Претендентов на роль автора «Гамлета», «Макбета», «Зимней сказки» было немало. Среди них — писатели, политики, лорды, сама Елизавета I. Надо сказать, их ряды не слишком оскудели и по сей день. В числе наиболее именитых — блистательные современники Шекспира: драматург, неутомимый путешественник, один из самых отчаянных людей своего времени Кристофер Марло, биография которого пестрит «белыми пятнами»; философ, видный политический деятель Фрэнсис Бэкон.
Этот извечный вопрос дал название одной из глав книги Джона Уайтхеда: «Шекспир, Бэкон, Марло — кто же?» Может показаться странным, что классическая литературоведческая проблема вошла в книгу об истории мистификации. Но ведь если бы поверить всерьез, что Шекспир — лишь маска, это была бы самая величайшая мистификация в литературе всех времен и народов.
Великий спор о Шекспире в XX веке занимает не только исследователей-филологов. Покинув академические пределы, он вошел в плоть литературы нашего века. Начало этому, вероятно, положил Джеймс Джойс в самом своем известном и самом спорном романе «Улисс», где впервые история и быт оказались столь плотно соединены с мифом. Одна из глав в черновом варианте по аналогии с Гомером называлась «Сцилла и Харибда». Здесь Джойс подробно, проявив недюжинную эрудицию, изложил суть шекспировской загадки. Четкого ответа на вопрос, существовал Шекспир или нет, Джойс, впрочем, не дает. Его Шекспир — символ творца, точнее, творческого начала, которому по самой природе его тесно в любой теории.
Стремление проникнуть в тайну Шекспира водило и пером Энтони Берджесса, известного английского романиста, весьма одаренного лингвиста и видного литературоведа, когда он в беллетризированной и, надо сказать, достаточно спорной по выводам биографии «На солнце не похоже» постарался воссоздать образ драматурга.
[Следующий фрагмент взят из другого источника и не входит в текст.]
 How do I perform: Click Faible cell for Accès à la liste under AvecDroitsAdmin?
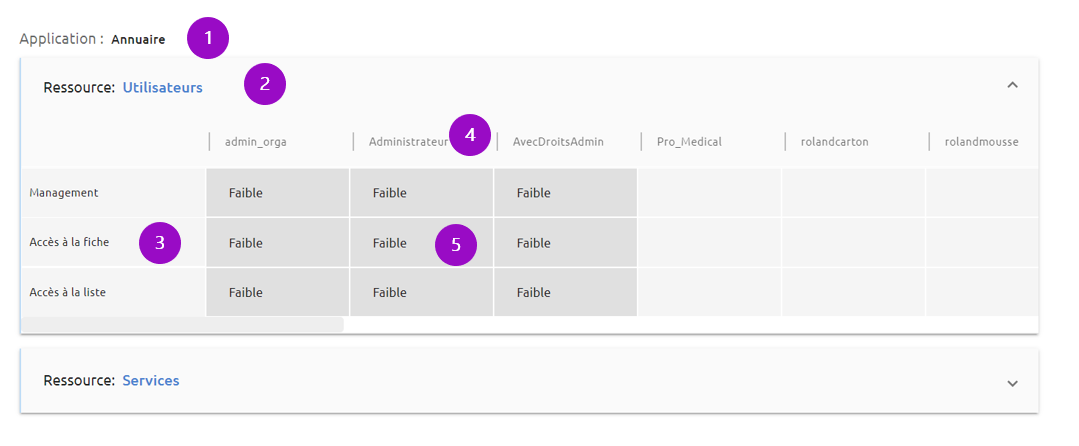pyautogui.click(x=565, y=293)
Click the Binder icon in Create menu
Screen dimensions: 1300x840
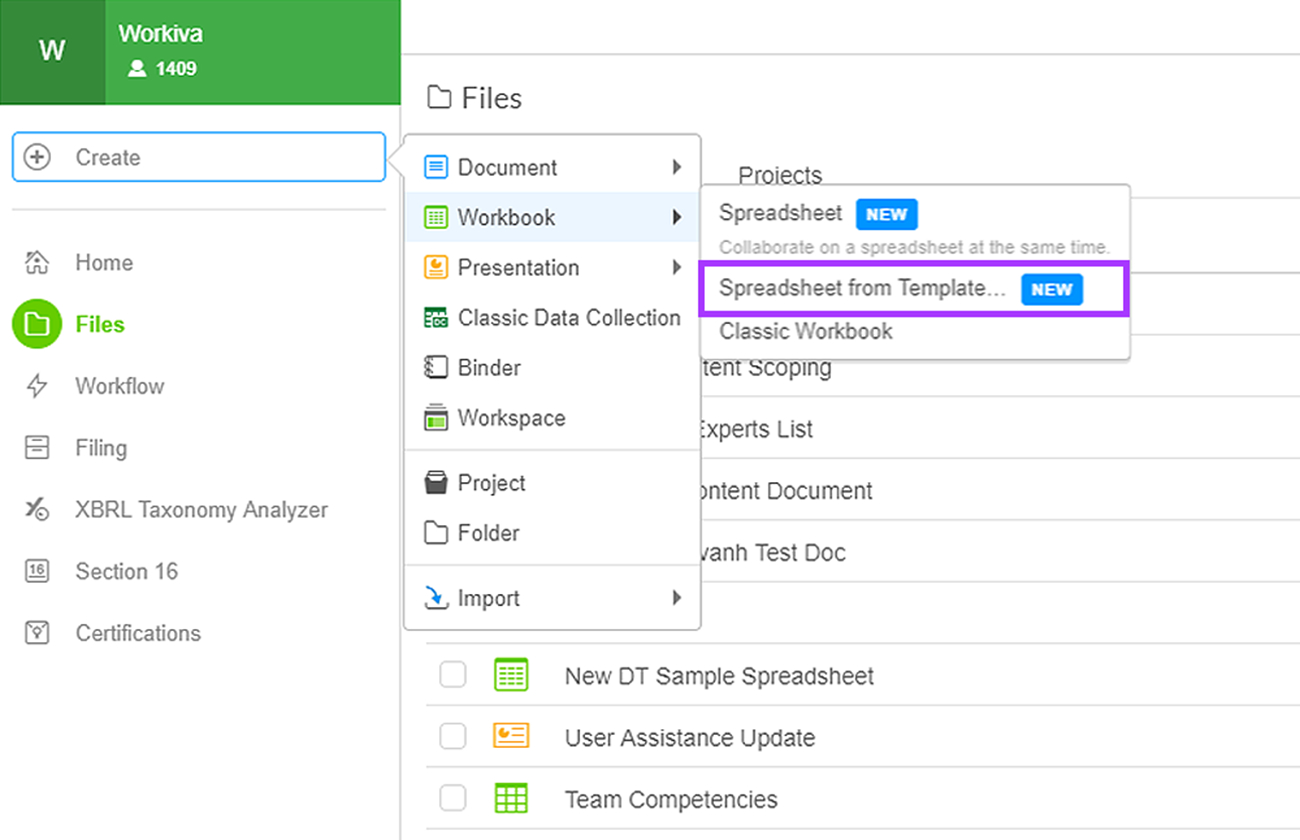coord(436,368)
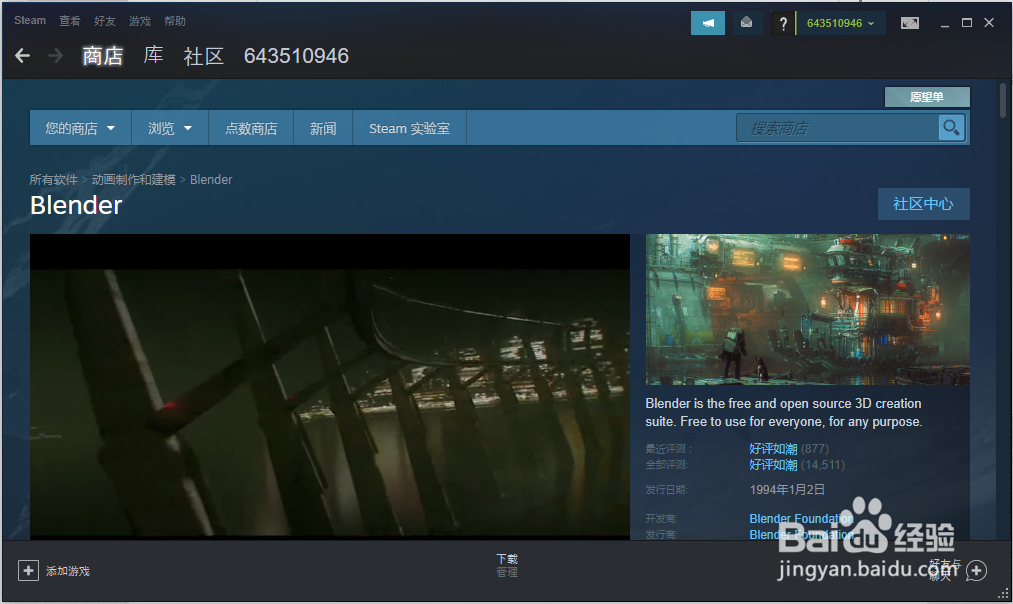Open the 愿望单 button
This screenshot has width=1013, height=604.
point(926,96)
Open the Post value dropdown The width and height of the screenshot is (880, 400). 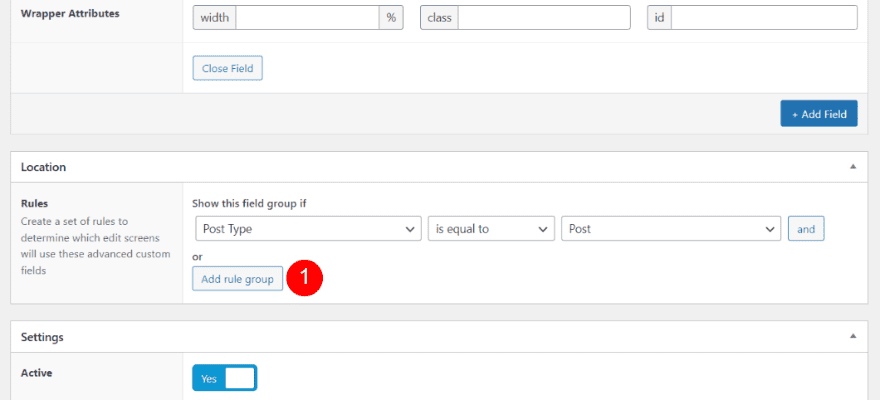click(x=670, y=229)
Вопрос: кто же он был, Уильям Шекспир? волнует в пьесе «Бинго» и английского драматурга Эдварда Бонда, знакомого нашему зрителю по спектаклю «Да здравствует королева, виват!»
Своеобразным рубежом в шекспировском споре стал 1964 год, когда мир с подобающей торжественностью отмечал 400-летие Шекспира. В те дни группа британских литературоведов внесла билль в английский парламент с настоятельной просьбой вскрыть могилу Шекспира и положить конец мучительным распрям, досужим вымыслам, пустым разговорам. Ведь так называемые «антишекспирианцы» с пеной у рта настаивали на том, что могила пуста, тогда как их оппонентам одно намерение вторгнуться в «святая святых» умершего поэта представлялось кощунственным. После долгих дебатов, пространных писем в ведущие английские журналы, в которых литературную общественность призывали к прямо противоположным действиям, могилу так и не вскрыли. Доводом далеко не последним против вскрытия могилы стала все та же загадочная эпитафия, составленная Шекспиром или тем, кто так искусно спрятался за его великим и звучным именем:
В трудах наших ведущих ученых А. А. Аникста, M. М. Морозова, А. А. Смирнова личность Шекспира — реальность, его гений связан с конкретной исторической и литературной эпохой. Доказательства, приводимые ими, весомы; но что греха таить — нет-нет да и смутит червь сомнения душу вопросом: «А вдруг вправду — Марло, Бэкон или кто другой автор этих удивительных пьес?»
Шекспировский спор вплотную подводит нас к одной из самых увлекательных литературных проблем — мистификации, рассказам о которой и посвятил свою книгу «Серьезные забавы» английский исследователь, известный библиограф, историк-популяризатор Джон Уайтхед.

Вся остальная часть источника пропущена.